* GOAL OF THE EXERCISE *
Write out every one of the entries below verbatim, line for line, with nothing changed.

[START OF THE INPUT]

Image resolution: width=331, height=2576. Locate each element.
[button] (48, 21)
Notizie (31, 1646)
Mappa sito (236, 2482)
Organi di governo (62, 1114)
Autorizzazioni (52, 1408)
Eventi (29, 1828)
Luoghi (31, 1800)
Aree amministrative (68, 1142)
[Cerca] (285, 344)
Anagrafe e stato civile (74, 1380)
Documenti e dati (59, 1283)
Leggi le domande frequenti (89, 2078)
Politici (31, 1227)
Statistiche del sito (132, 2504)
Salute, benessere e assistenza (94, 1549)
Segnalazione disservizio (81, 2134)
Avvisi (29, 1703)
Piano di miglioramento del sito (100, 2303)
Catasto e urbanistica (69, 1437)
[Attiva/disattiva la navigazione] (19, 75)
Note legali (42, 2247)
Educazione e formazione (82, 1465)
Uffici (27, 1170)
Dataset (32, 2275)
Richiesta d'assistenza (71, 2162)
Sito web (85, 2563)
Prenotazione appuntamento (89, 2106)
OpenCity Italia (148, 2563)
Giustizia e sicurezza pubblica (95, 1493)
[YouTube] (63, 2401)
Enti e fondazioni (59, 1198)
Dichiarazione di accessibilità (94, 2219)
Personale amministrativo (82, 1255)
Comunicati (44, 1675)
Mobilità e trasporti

[END OF THE INPUT]

* FULL SOLUTION *
Image resolution: width=331, height=2576. Locate each element.
[button] (48, 21)
Notizie (31, 1646)
Mappa sito (236, 2482)
Organi di governo (62, 1114)
Autorizzazioni (52, 1408)
Eventi (29, 1828)
Luoghi (31, 1800)
Aree amministrative (68, 1142)
[Cerca] (285, 344)
Anagrafe e stato civile (74, 1380)
Documenti e dati (59, 1283)
Leggi le domande frequenti (89, 2078)
Politici (31, 1227)
Statistiche del sito (132, 2504)
Salute, benessere e assistenza (94, 1549)
Segnalazione disservizio (81, 2134)
Avvisi (29, 1703)
Piano di miglioramento del sito (100, 2303)
Catasto e urbanistica (69, 1437)
[Attiva/disattiva la navigazione] (19, 75)
Note legali (42, 2247)
Educazione e formazione (82, 1465)
Uffici (27, 1170)
Dataset (32, 2275)
Richiesta d'assistenza (71, 2162)
Sito web (85, 2563)
Prenotazione appuntamento (89, 2106)
OpenCity Italia (148, 2563)
Giustizia e sicurezza pubblica (95, 1493)
[YouTube] (63, 2401)
Enti e fondazioni (59, 1198)
Dichiarazione di accessibilità (94, 2219)
Personale amministrativo (82, 1255)
Comunicati (44, 1675)
Mobilità e trasporti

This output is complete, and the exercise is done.